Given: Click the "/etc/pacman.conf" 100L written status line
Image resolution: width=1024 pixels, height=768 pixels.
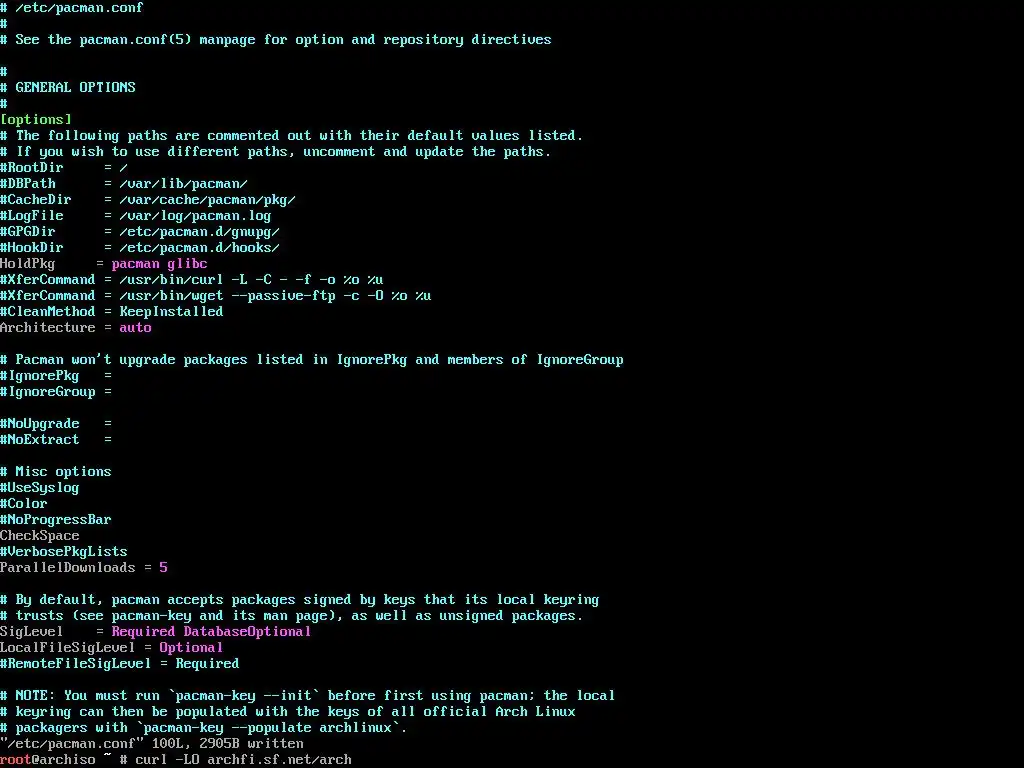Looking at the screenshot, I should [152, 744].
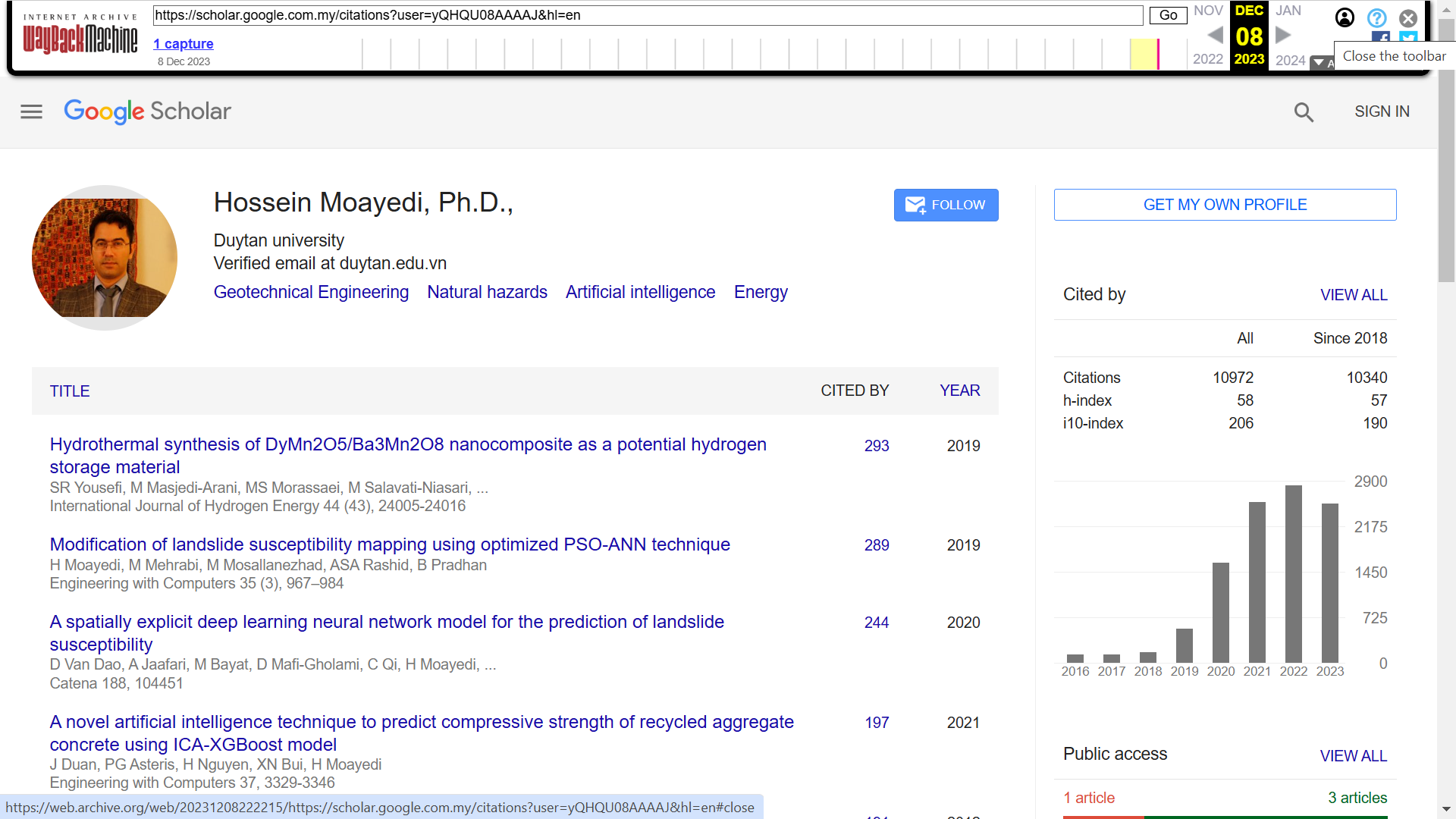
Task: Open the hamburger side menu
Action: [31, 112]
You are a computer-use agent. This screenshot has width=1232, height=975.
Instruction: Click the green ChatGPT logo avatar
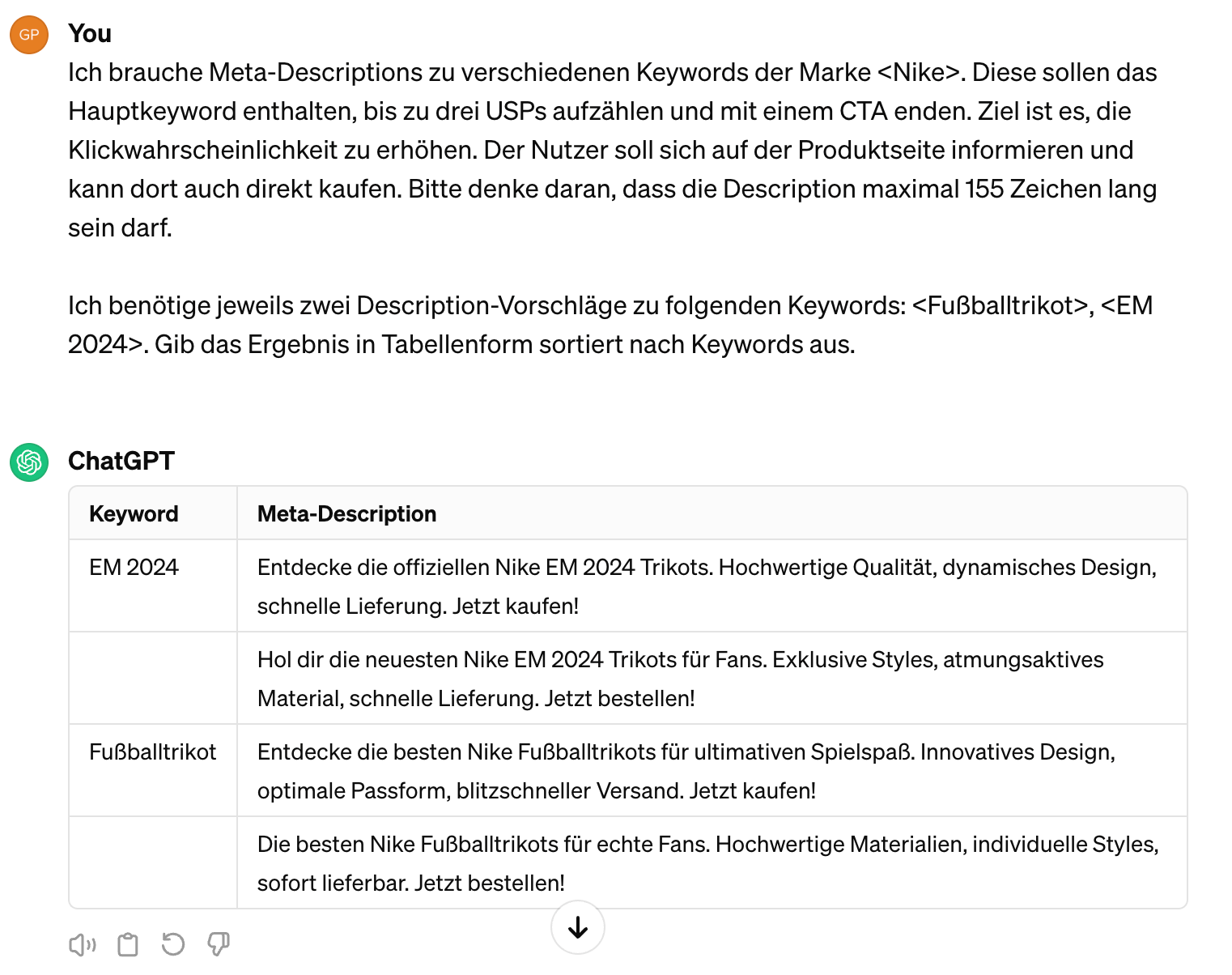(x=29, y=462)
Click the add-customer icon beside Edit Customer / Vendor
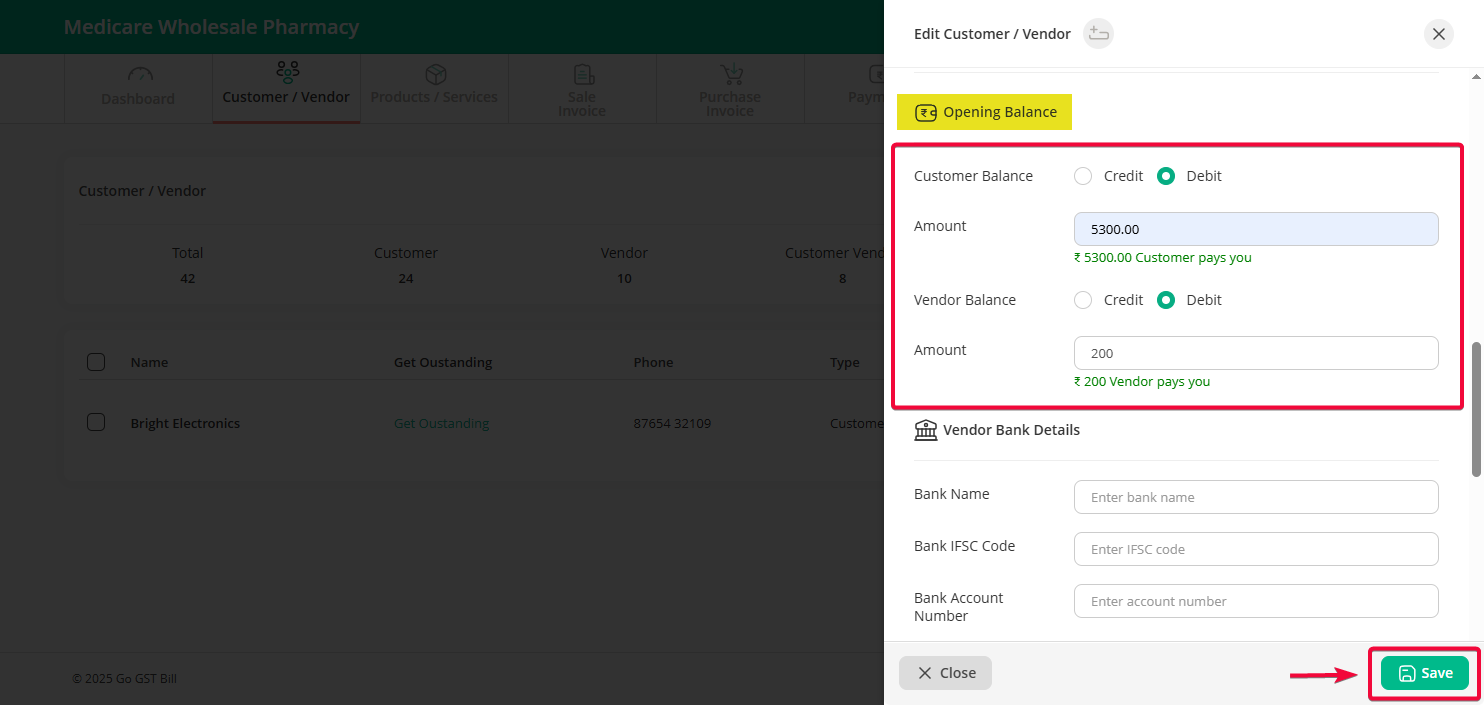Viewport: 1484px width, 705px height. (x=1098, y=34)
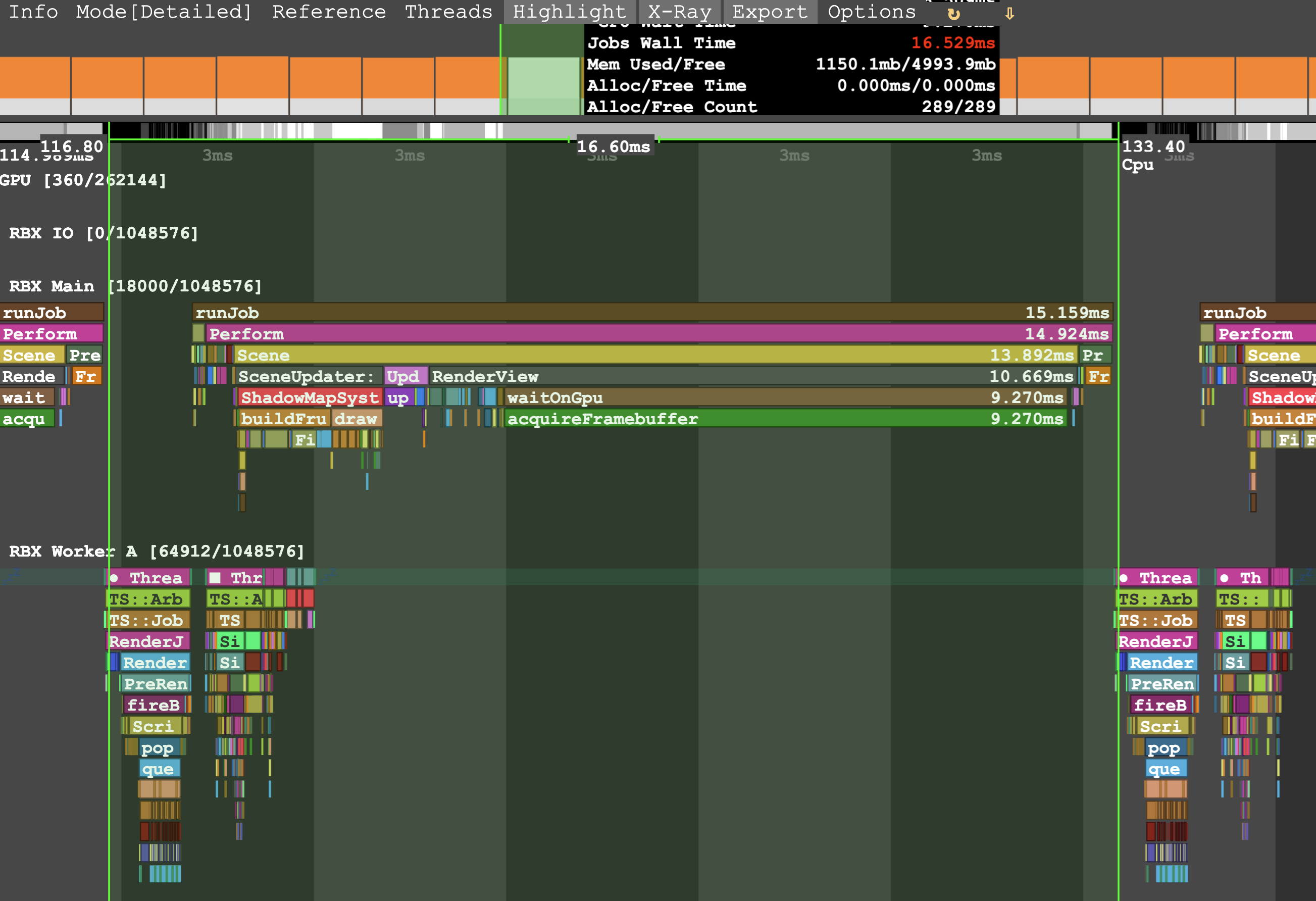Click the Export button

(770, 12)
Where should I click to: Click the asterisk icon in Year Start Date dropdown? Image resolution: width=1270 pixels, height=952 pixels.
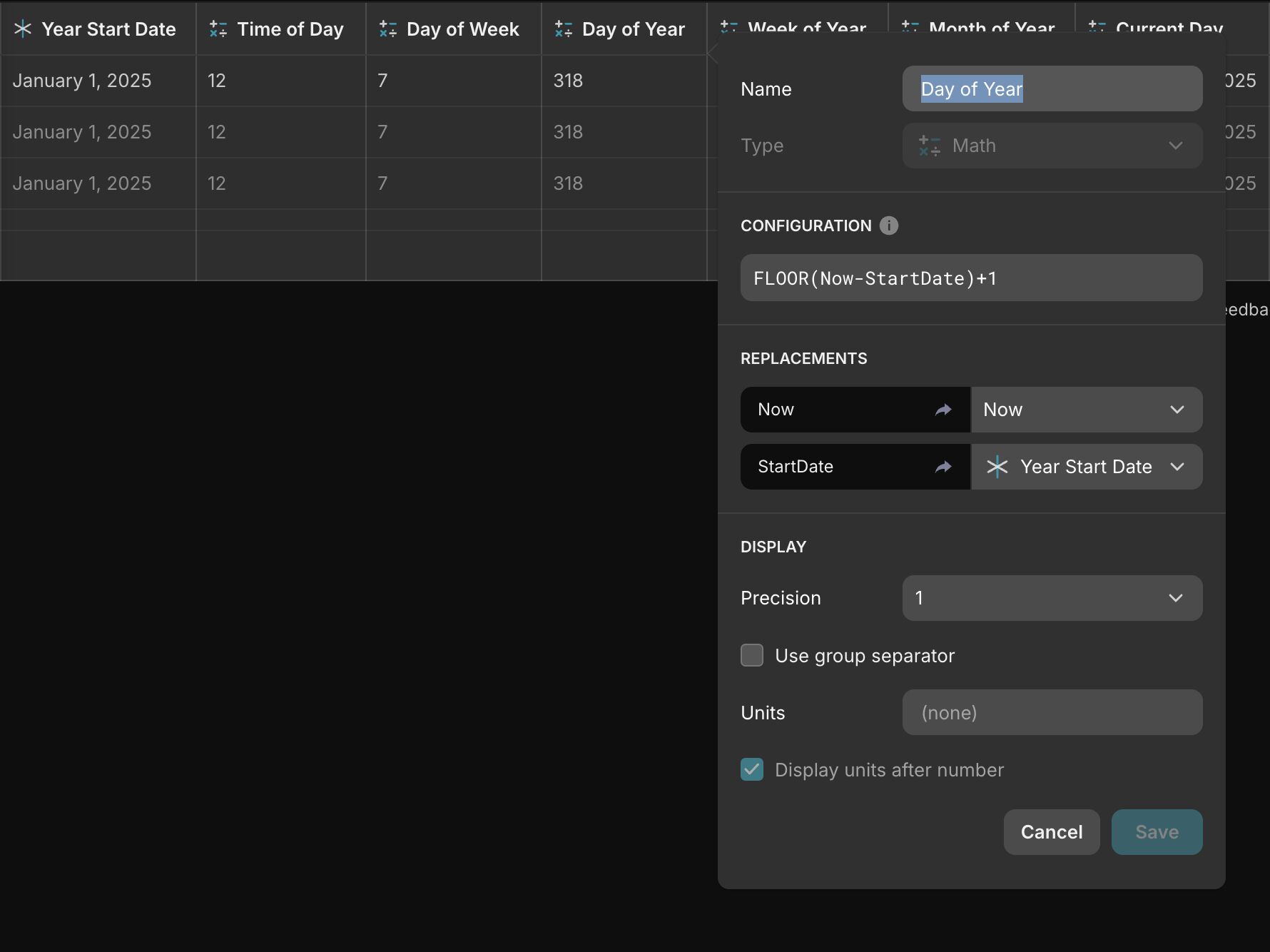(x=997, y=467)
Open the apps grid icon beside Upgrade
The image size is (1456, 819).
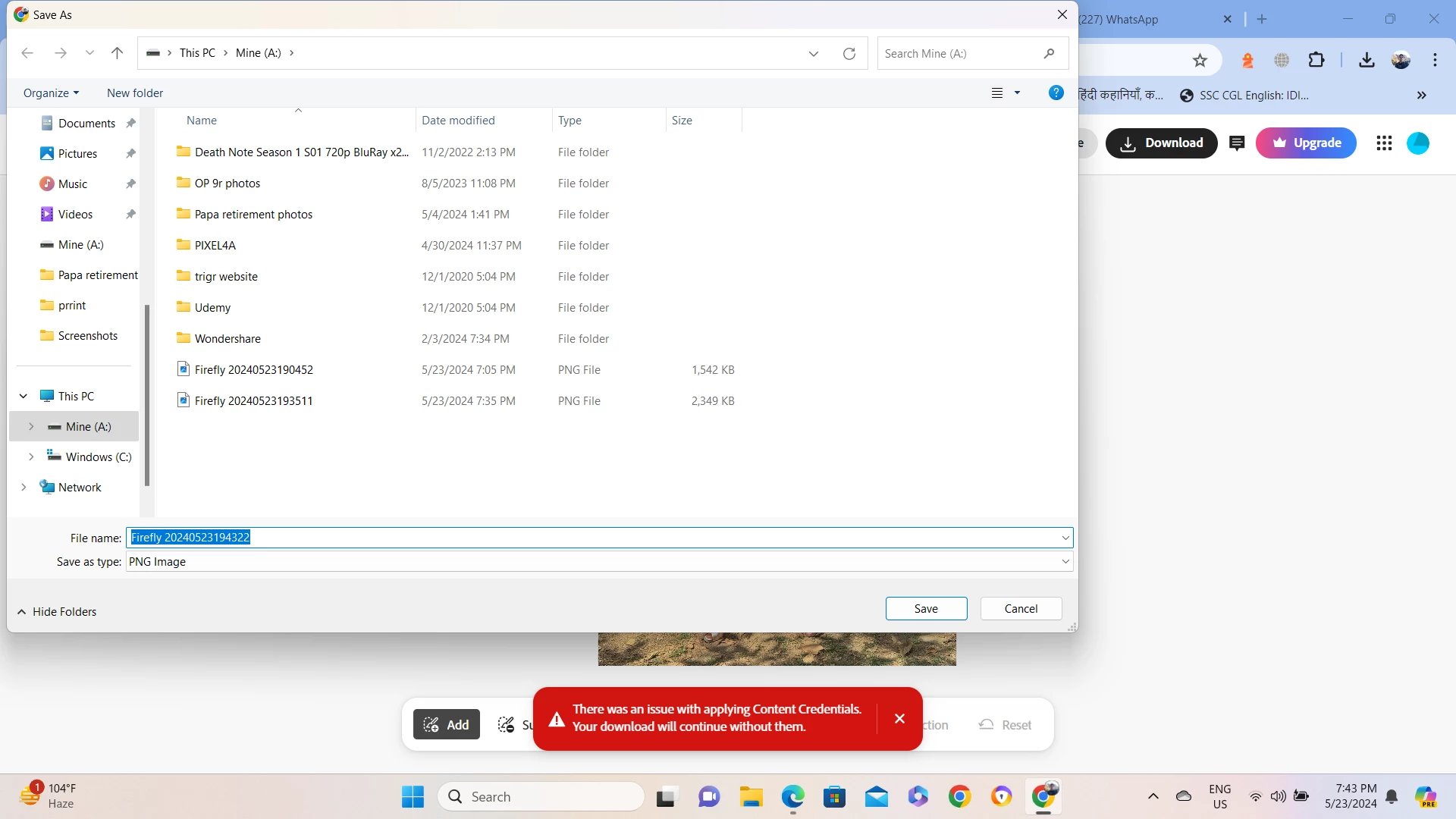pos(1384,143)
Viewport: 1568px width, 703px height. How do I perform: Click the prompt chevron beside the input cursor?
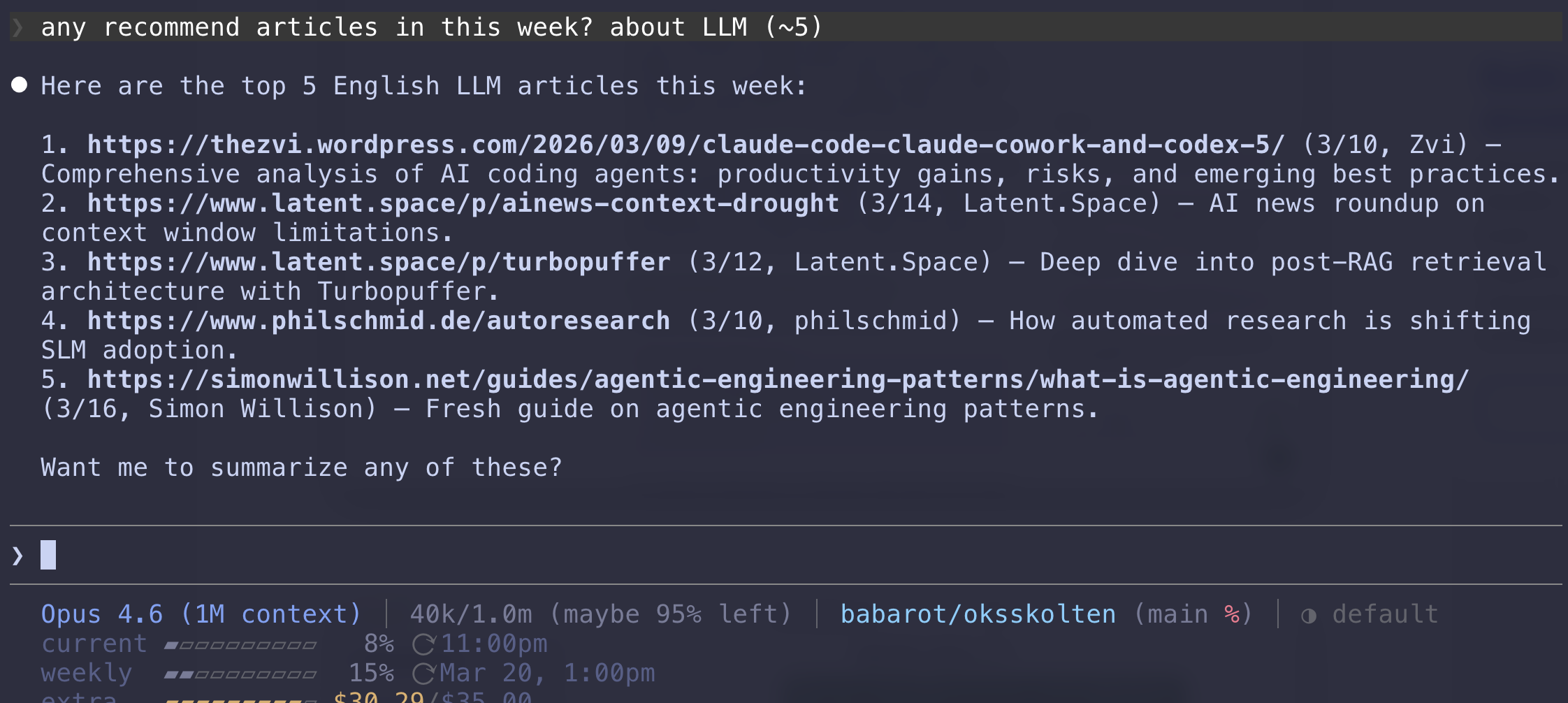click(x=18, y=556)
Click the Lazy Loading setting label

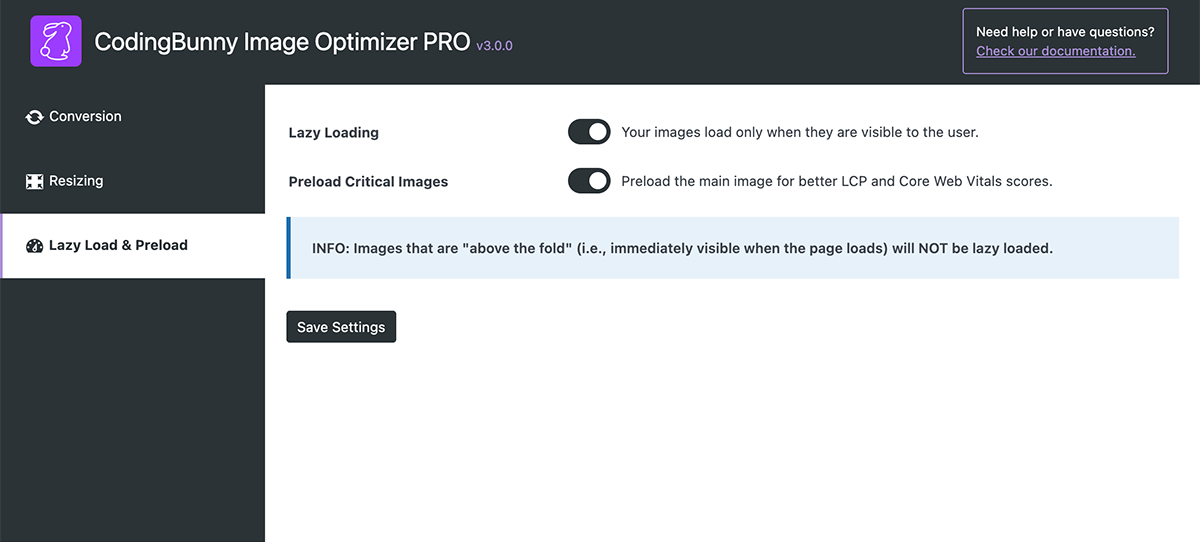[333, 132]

::::::

What this task involves :: Rewrite the lines above as a numbered list, skipping the blank lines and leaving out the pictures.

In response ::
1. Given: Click the "/etc/pacman.conf" 100L written status line
2. Image resolution: width=1024 pixels, height=768 pixels.
3. Looking at the screenshot, I should [152, 744].
4. Task: Open the hamburger side menu
5. Action: [31, 112]
6. You are a computer-use agent. This screenshot has width=1232, height=975.
7. Instruction: Click the green ChatGPT logo avatar
8. (x=29, y=462)
9. Click the add-customer icon beside Edit Customer / Vendor
10. Viewport: 1484px width, 705px height. (x=1098, y=34)
11. Click the Export button
12. (770, 12)
13. Where should I click to: Click the asterisk icon in Year Start Date dropdown? Image resolution: width=1270 pixels, height=952 pixels.
14. (x=997, y=467)
15. Open the apps grid icon beside Upgrade
16. The image size is (1456, 819).
17. pos(1384,143)
18. Viewport: 1568px width, 703px height. How do I perform: Click the prompt chevron beside the input cursor?
19. click(x=18, y=556)
20. Click the Lazy Loading setting label
21. [333, 132]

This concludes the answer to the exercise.